追記 ※2017年8月19日にミーレおよびガゲナウのモデルチェンジを考慮してリライトしました。

『ミーレとガゲナウの食洗機 どっちがお勧めですか?』

オーダーキッチンを検討されているお客様より、よく聞かれる質問です。海外製食洗機の導入を検討される場合、この2社で迷ってしまう方は少なくありません。

ミーレもガゲナウも、ともにドイツの一流家電ブランドで、日本の海外製食洗機市場においても、この2社が人気を二分していると言っても過言ではありません。ユーロキッチンズのお客様でも他の海外製食洗機も含めて検討した結果、最終的にはこの2社で悩まれる事が多いです。

そのような場合、弊社ではいくつかのポイントを判断材料としてお伝えして、最終的にはお客様に判断していただく事にしています。

本記事では、その判断ポイントをご紹介したいと思いますが、この判断ポイントは私自身の主観的な感じ方に基づく点も多く、捉え方によっては間違っている場合もありますので、その辺りを考慮しながら、参考程度にしていただくことをお勧めいたします。

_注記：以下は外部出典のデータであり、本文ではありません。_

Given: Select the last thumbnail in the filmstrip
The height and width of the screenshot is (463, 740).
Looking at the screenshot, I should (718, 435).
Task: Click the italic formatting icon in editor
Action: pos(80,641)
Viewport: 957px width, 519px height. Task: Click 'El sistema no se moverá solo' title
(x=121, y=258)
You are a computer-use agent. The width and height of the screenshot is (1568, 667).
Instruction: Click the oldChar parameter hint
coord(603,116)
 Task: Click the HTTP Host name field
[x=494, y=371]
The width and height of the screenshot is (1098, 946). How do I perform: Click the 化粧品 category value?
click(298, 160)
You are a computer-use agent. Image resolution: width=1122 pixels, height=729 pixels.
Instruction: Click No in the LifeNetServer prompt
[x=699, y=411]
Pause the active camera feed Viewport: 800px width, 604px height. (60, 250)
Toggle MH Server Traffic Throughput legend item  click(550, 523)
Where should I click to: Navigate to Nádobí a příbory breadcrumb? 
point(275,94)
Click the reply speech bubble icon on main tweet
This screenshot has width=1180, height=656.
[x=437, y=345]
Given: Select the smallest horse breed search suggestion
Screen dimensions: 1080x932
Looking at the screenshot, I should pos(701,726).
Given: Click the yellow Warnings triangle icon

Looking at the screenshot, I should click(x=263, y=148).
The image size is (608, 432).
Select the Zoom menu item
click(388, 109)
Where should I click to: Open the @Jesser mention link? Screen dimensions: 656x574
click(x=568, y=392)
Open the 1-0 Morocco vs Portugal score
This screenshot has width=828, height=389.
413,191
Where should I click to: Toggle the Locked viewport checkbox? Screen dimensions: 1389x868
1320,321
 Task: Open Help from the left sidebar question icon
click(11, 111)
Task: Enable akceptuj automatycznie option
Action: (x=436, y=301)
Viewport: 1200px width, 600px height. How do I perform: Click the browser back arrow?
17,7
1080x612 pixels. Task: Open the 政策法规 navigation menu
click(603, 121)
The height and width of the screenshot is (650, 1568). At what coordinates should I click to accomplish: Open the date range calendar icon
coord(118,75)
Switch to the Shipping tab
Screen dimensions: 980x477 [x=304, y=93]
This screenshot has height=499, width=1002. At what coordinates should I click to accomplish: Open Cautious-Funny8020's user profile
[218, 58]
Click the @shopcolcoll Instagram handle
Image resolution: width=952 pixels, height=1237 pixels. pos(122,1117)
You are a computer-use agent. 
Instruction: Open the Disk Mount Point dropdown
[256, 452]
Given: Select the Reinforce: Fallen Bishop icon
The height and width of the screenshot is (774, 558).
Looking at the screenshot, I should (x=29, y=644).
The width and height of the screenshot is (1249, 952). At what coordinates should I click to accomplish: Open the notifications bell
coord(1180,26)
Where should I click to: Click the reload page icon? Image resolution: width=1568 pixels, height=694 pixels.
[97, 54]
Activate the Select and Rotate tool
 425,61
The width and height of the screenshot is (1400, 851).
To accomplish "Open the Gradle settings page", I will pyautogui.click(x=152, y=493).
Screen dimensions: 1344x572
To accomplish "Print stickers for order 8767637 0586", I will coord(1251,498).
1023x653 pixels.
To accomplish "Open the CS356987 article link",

(最初から逃げが入っています(笑))

食洗機の性能やスペックの比較は意味がない

かなり乱暴な主張になってしまいますが、大前提として、洗浄力や消費電力、運転音などの性能やスペックについては、ほとんど変わらないと説明しています。

もちろん、数値が違いますし、実際の性能差もあるのは承知しております。庫内灯の有り無しや洗浄プログラムの種類、バスケット&カトラリートレイの使い勝手などの違いもありますが、どちらが優れていて、どちらかが劣っているというものではありません。

どちらも高いレベルでの差異ですので、正直、どちらを選んでも、それなりに満足してお使いいただけるだろうと考えているからです。

実際に購入できるのは1台だけなので、2台並べて使い比べる事が出来なければ、その違いを体感される事はきっと無いと思います。

もし、性能やスペックにガッツリこだわりたい方は、両社のショールームに行って、実際に使わせてもらったり、トライミーレのようなセミナーに参加されると良いかと思います。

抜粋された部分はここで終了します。